1. ### WaterPoloGoat

14
Does anyone know of helpful tests that can help me determine whether an improper integral converges or diverges? Specifically ones where you don't have to solve the integral?

For example, the problem I'm solving has a very complicated solution to the integral:

the problem: integrate dx/(sqrt(x+x^3)) from 0 to $$\infty$$.

I have tried integrating, and ended up using Maple, only to get a very complicated answer.

But I only need to prove whether it converges or diverges. That's it.

Any ideas?

2. ### lanedance

3,307
how about an integral comparison test, you'll probably nee dto split it into two integrals though...

3. ### WaterPoloGoat

14
I've started doing a comparison test, but I got a little stuck. I need to play around with it more.

I noted that 1/sqrt(x^3+x) is < 1/sqrt(x^3) = x^(-3/2).

If the integral x^(-3/2) converges, then so does the original problem. However, I ran into a little snag:
The integral of x^(-3/2) is 1/sqrt(x), and evaluating the integral from 0 to b (where b is approaching infinity) yields:

1/sqrt(b)-1/sqrt(0), I have a fraction of form 1/0. So...

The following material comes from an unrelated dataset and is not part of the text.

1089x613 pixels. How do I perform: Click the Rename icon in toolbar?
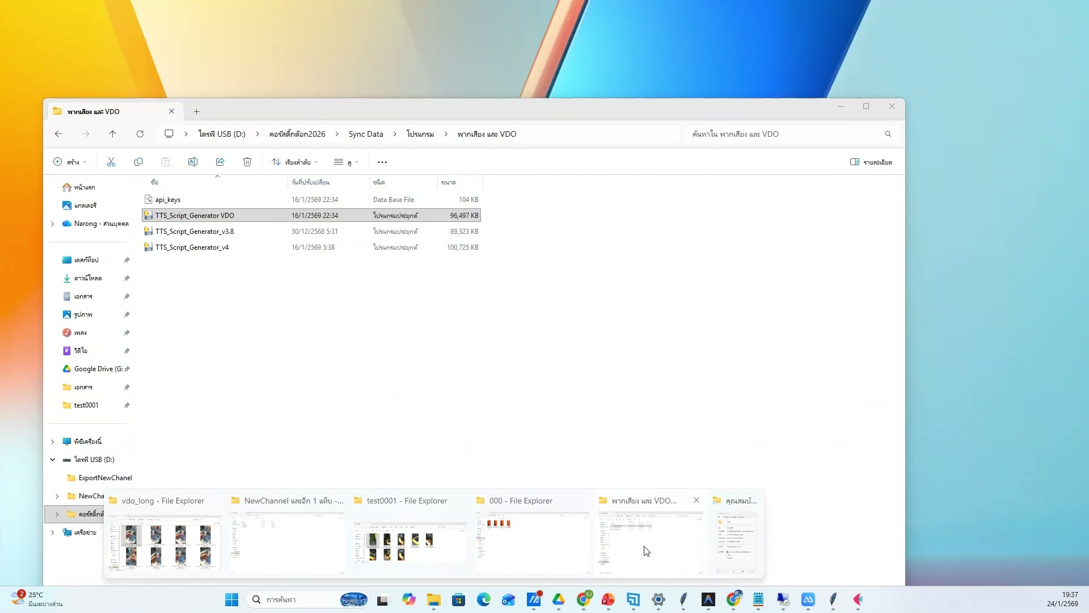(193, 162)
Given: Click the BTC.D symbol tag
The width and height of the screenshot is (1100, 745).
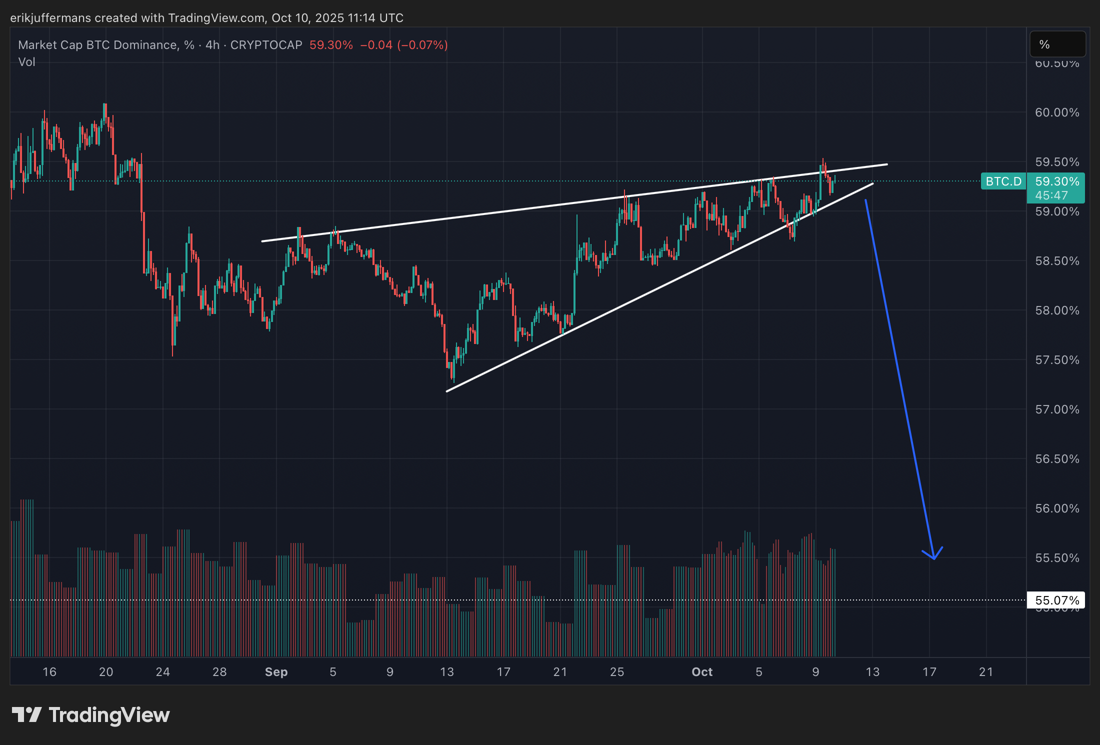Looking at the screenshot, I should (1003, 182).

Then I considered 1/sqrt(x^3+x) < 1/sqrt(x^2) , but ran into a similar snag.

What do you mean by splitting it into two integrals?

4. ### lanedance

3,307
i meant use the property of integrals
$$\int_a^b dx \frac{1}{\sqrt{x^3+x}} = \int_a^c dx \frac{1}{\sqrt{x^3+x}} + \int_c^b dx \frac{1}{\sqrt{x^3+x}}$$

then if you pick c correctly, your approach should work for the 2nd part, but you'll have to think about the 1st... maybe consider a variable change

5. ### WaterPoloGoat

14
Ah. I see. Thank you. I'll work on that.

6. ### sagardip

38
Whether an integral is convergent or divergent can be determined by a no. of ways. For example you can apply the trapezoidal rule or the Simpsons rule to approximate a definite integral.